LA PART UN PEU NÉGATIVE DU MÉTIER
L’aspect un peu négatif, c’est le prix déboursé pour les formations, remises à niveaux, nouvelles formations, PCR, etc. Quand j’explique qu’il faut se recertifier pour faire son métier, les gens sont souvent surpris. Je sais bien qu’il y a des évolutions de la réglementation, des techniques de constructions, etc. Je ne veux pas être trop critique car c’est très important, mais c’est un budget énorme. Moi, encore, je suis seul et à mon niveau, c’est déjà contraignant. Je n’ose pas imaginer ce que c’est pour un chef d’entreprise qui a des salariés à chapeauter.
PROJETS DE DÉVELOPPEMENT
Je me suis fixé l’échéance de janvier 2023, au plus tard, pour vraiment me consacrer au diagnostic à temps plein. Dans tous les cas, je laisserai passer les vacances d’été. Pour l’instant, je propose uniquement des diagnostics immobiliers avant location ou vente.

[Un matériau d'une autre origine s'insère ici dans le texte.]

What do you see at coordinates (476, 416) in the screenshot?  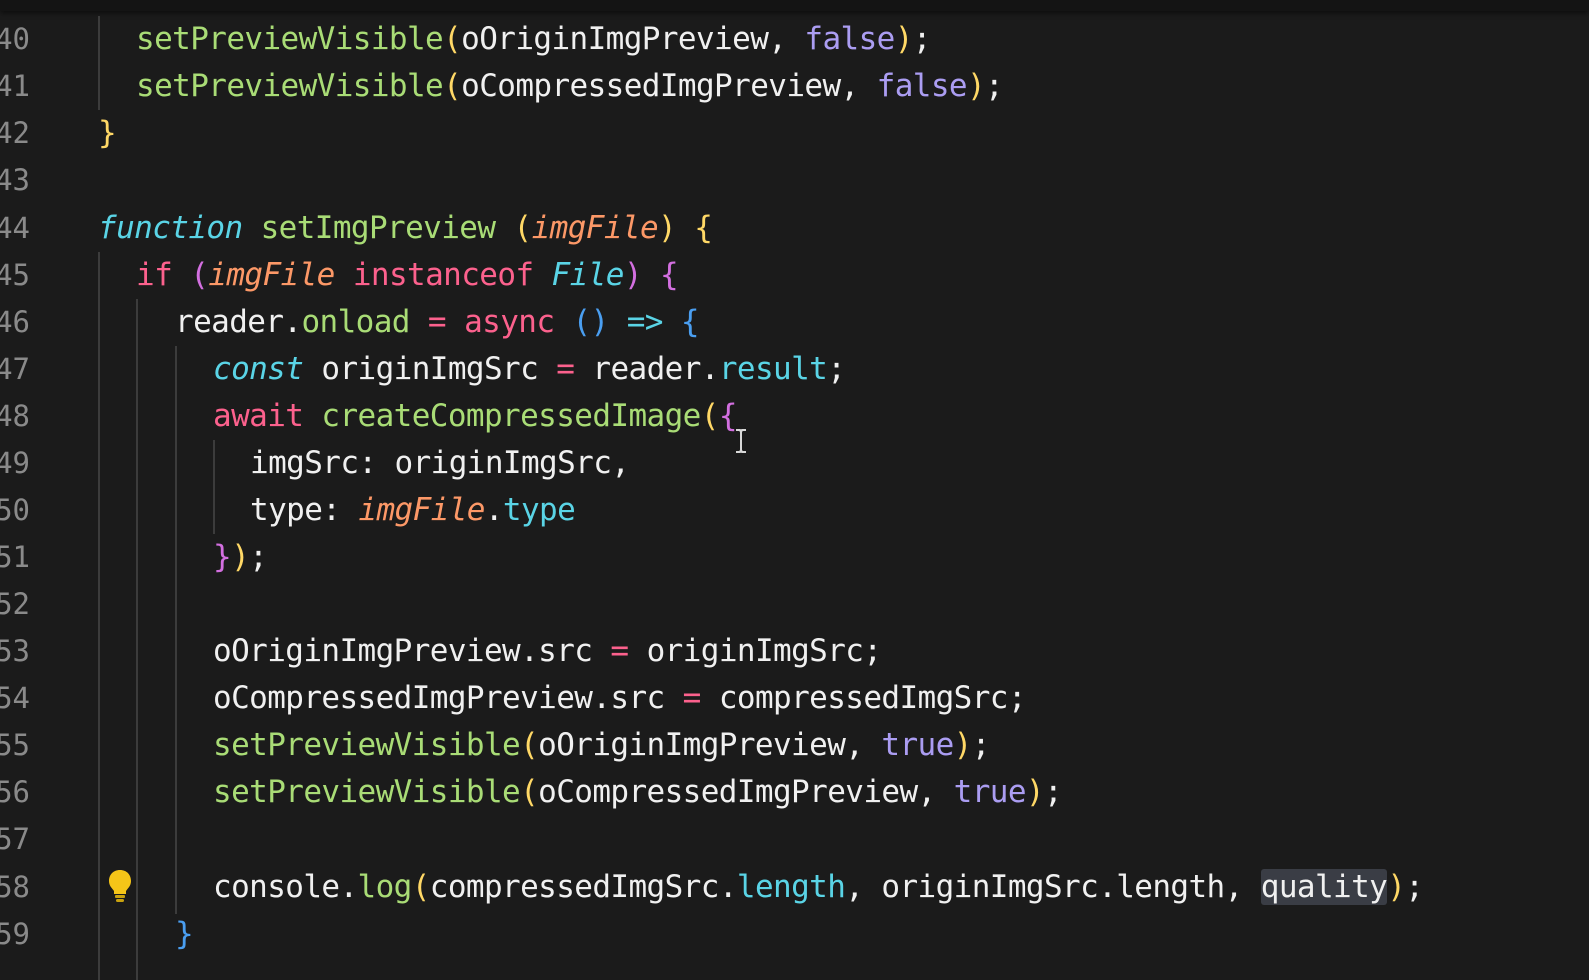 I see `line-code: await createCompressedImage({` at bounding box center [476, 416]. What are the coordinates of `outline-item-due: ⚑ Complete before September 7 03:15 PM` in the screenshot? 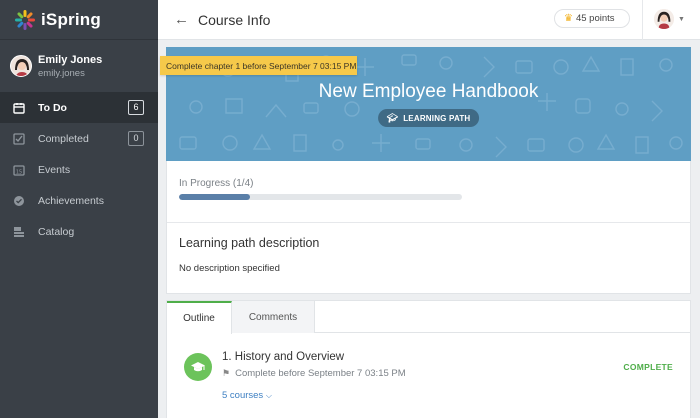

Je prévois aussi de proposer le DPE avec mention. Pour tout ce qui est repérages avant travaux / démolition, j’ai une petite appréhension. Je pense qu’il faut étudier de nombreux aspects avant de se lancer.
À propos de l’audit énergétique, je crois que je vais attendre la « 2e vague », après avoir vu les retombées. J’ai vécu l’expérience du nouveau DPE. Je suis une petite entreprise, c’est encore tout frais, je ne vais donc pas me lancer tête baissée dans l’audit. Je ne sais pas si le fait d’attendre va me porter préjudice ou si j’en sortirai gagnant. Je suppose que c’est un coup de poker.
REMERCIEMENTS
Avec Edmond DA SILVA (EDS), Thibault et Aude de DGLM Expertises et Amaury qui est aussi à son compte, on forme un groupe de diagnostiqueurs. Nous échangeons très souvent. Quand je leur pose des questions, ils me répondent. C’est un métier où il est important d’avoir un support technique sur le terrain. S’il y a un souci, ils sont toujours disponibles et prêts à aider. Je voudrais donc profiter de cette occasion pour les remercier.